* **DIRECTIONS FOR THIS TASK**
All entries must be returned precisely as they appear.
[[ THE DATA, beginning ]]
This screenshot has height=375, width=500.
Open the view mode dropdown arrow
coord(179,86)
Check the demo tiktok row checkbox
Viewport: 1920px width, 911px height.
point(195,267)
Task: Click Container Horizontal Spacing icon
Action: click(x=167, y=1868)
[[ THE DATA, end ]]
* **TASK OUTPUT**
This screenshot has height=375, width=500.
Open the view mode dropdown arrow
coord(179,86)
Check the demo tiktok row checkbox
Viewport: 1920px width, 911px height.
point(195,267)
Task: Click Container Horizontal Spacing icon
Action: click(x=167, y=1868)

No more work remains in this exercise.